Gadani Ship Breaking Yard is the world's third largest ship breaking yard located across a 10 km long beachfront at Gadani, Pakistan. The yard consists of 132 ship-breaking plots. It is located about 40 km northwest of Karachi, the largest city of Pakistan.

In the 1980s, Gadani was the largest ship-breaking yard in the world, with more than 30,000 direct employees. However, competition from newer facilities in Alang, India and Chittagong, Bangladesh resulted in a significant reduction in output, with Gadani today producing less than one fifth of the scrap it produced in the 1980s. The recent reduction in taxes on scrap metal has led to a modest resurgence of output at Gadani, which now employs around 6,000 workers.

More than one million tons of steel is salvaged per year, and much of it is sold domestically. In the 2009-2010 fiscal year, a record 107 ships, with a combined light displacement tonnage (LDT) of 852,022 tons, were broken at Gadani, whereas in the previous 2008-2009 fiscal year, 86 ships, with a combined LDT of 778,598 tons, were turned into scrap.

It is the world's third-largest ship breaking yard after Alang Ship Breaking Yard (India) and Chittagong Ship Breaking Yard (Bangladesh), and followed by Aliağa Ship Breaking Yard (Turkey). Workers may earn as little as $12 a day, and are exposed to many dangers.

== Capacity ==
Gadani currently has an annual capacity of breaking up to 125 ships of all sizes, including supertankers, with a combined LDT of 1,000,000 tons.
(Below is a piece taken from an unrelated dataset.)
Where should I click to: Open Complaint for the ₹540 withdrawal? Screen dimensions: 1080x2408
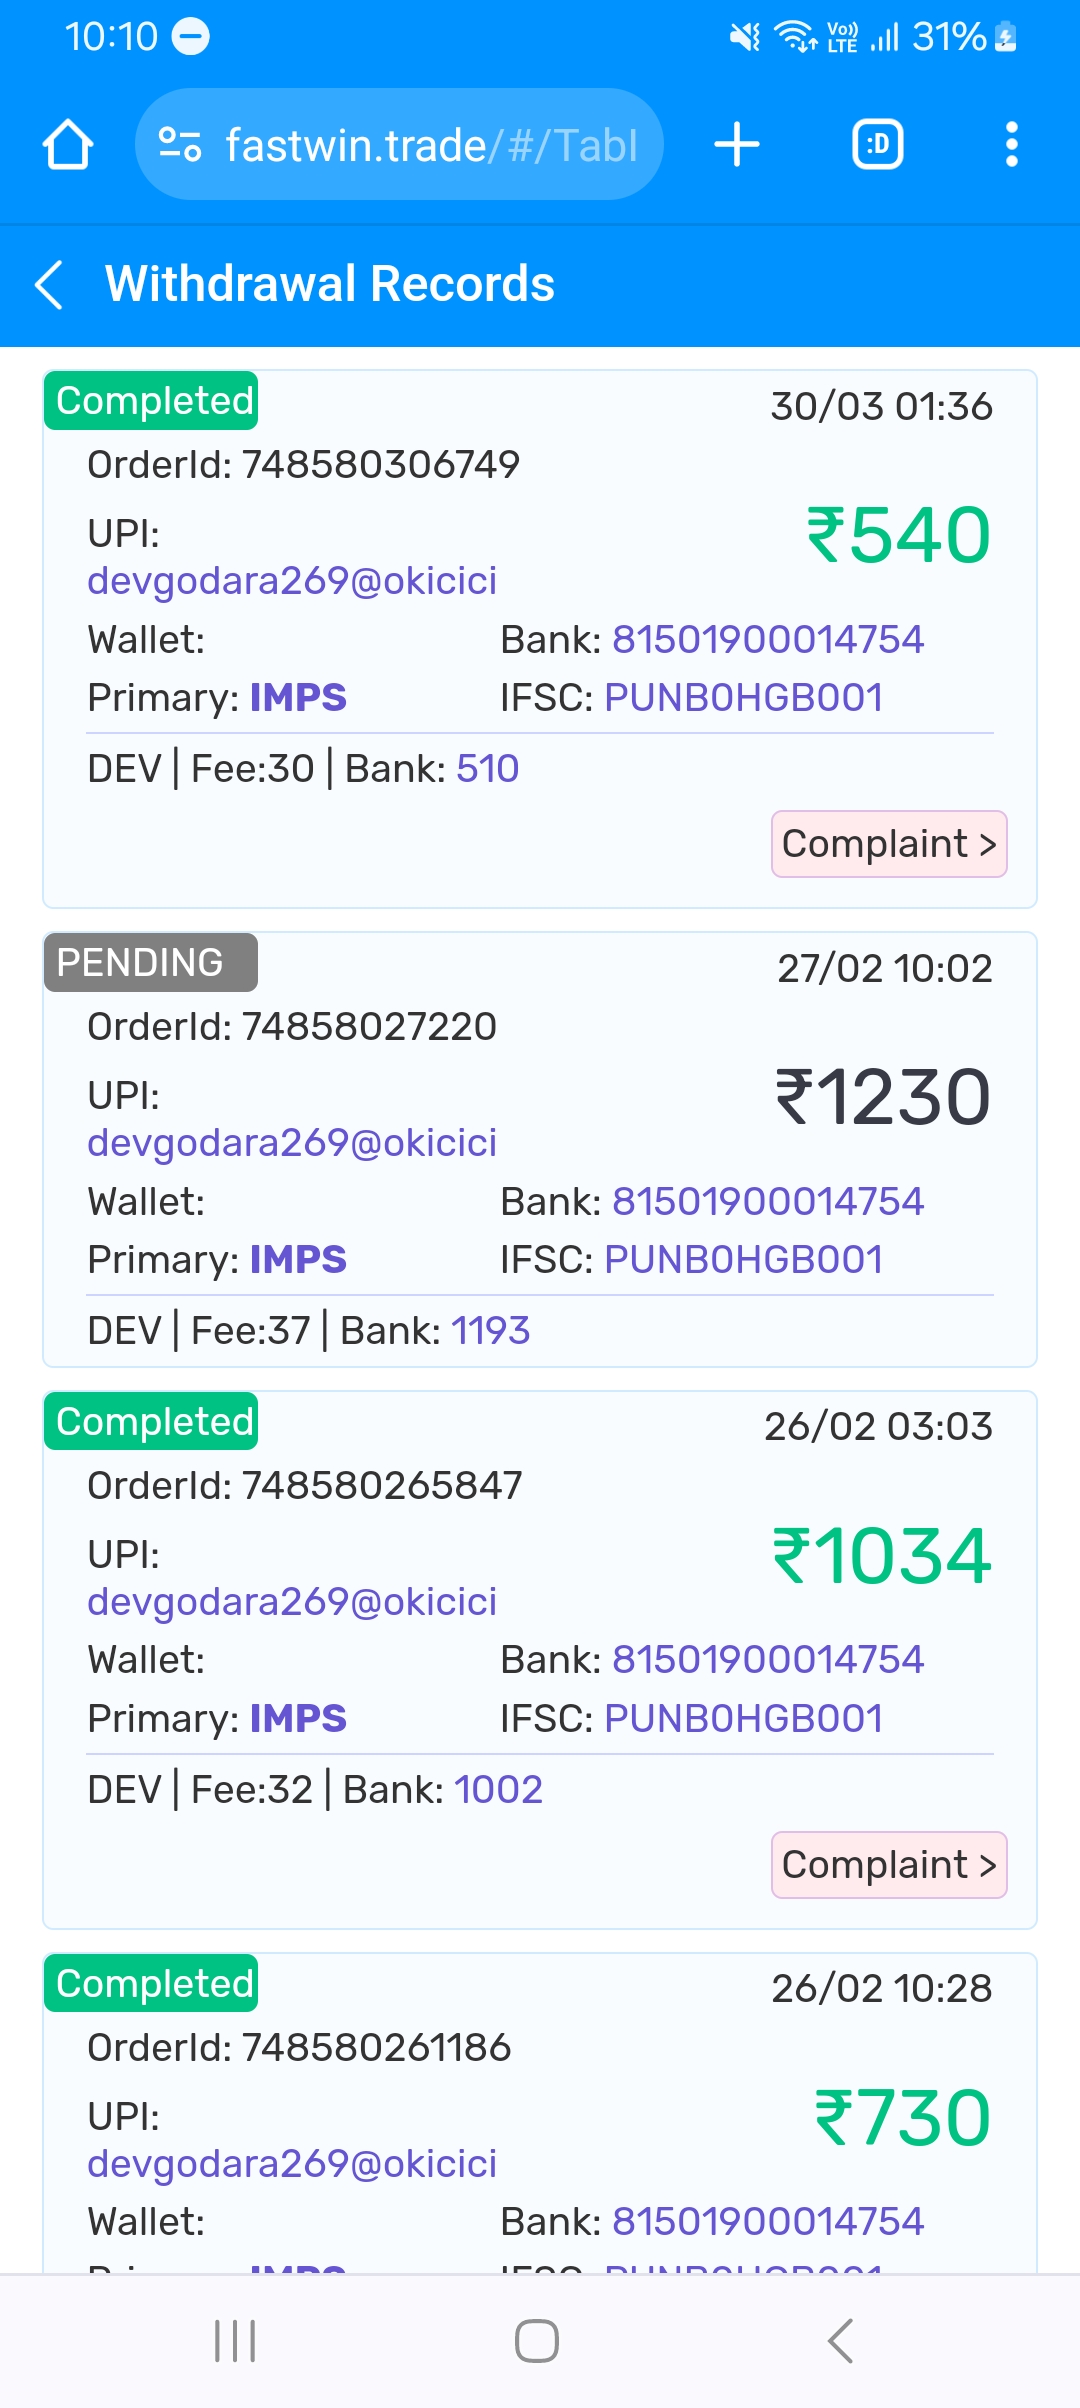pos(889,844)
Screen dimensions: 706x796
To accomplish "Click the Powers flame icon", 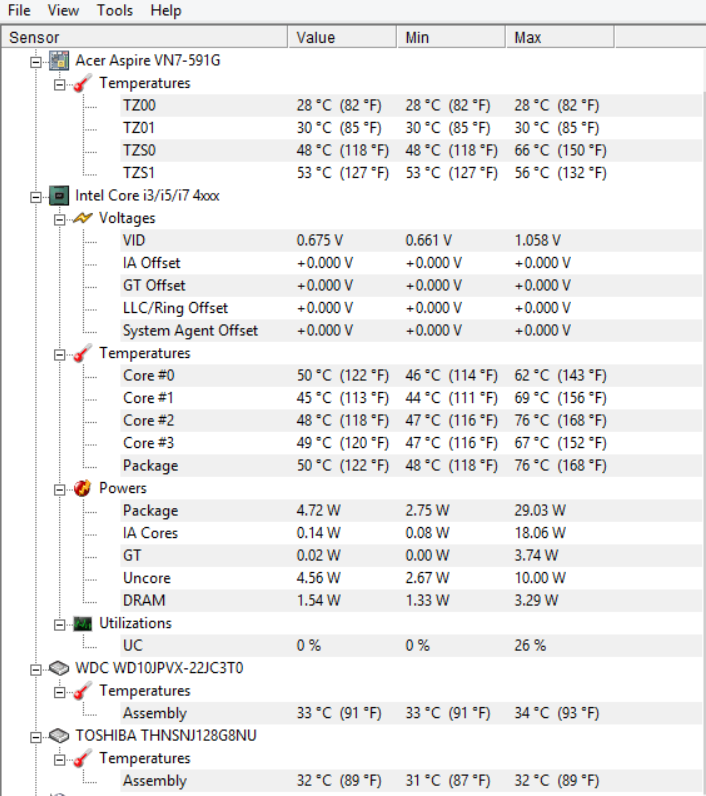I will point(82,488).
Although Gadani ranks as the world's third largest ship breaking yard after Alang and Chittagong in terms of volume, it is the world's leading ship breaking yard in terms of efficiency. At Gadani, a ship with 5,000 LDT is broken within 30 to 45 days, whereas in India and Bangladesh it takes, on average, more than six months to break a vessel of the same size.

==History==
Ship breaking was conducted in Gadani on rare occasions before Pakistan became a sovereign country. The activity of ship breaking at Gadani greatly increased in the 1960s. In 1978, the city of Gadani was designated by the Government of Pakistan as a port. It was described as the largest such yard in the world.

However, increased competition from rival ship-breaking yards in Alang, India, and Chittagong, Bangladesh, coupled with relatively high import duty for decommissioned vessels, led to a steep decline in Gadani's output. After producing an average of one million tonnes of scrap in the 1980s, by 2001 the yard produced less than 160,000 tonnes and for ten months had no new vessel arrivals.

In 2001, the Government of Pakistan reduced ship-breaking duties from 15% to 10% and offered further incentives if industry activity improved. After these changes employment increased to a total of around 6,000 workers.

==Disasters==
===2016 Aces fire===
On 1 November 2016, at least 26-31 workers were killed and 58 wounded as a result of gas cylinder explosions on a ship being scrapped, the floating production storage and offloading oil tanker Aces (built 1982 as Mobil Flinders), causing a huge fire. Reportedly more than 100 people were dismantling a tanker in the yard. Some 30 other workers were also reported missing.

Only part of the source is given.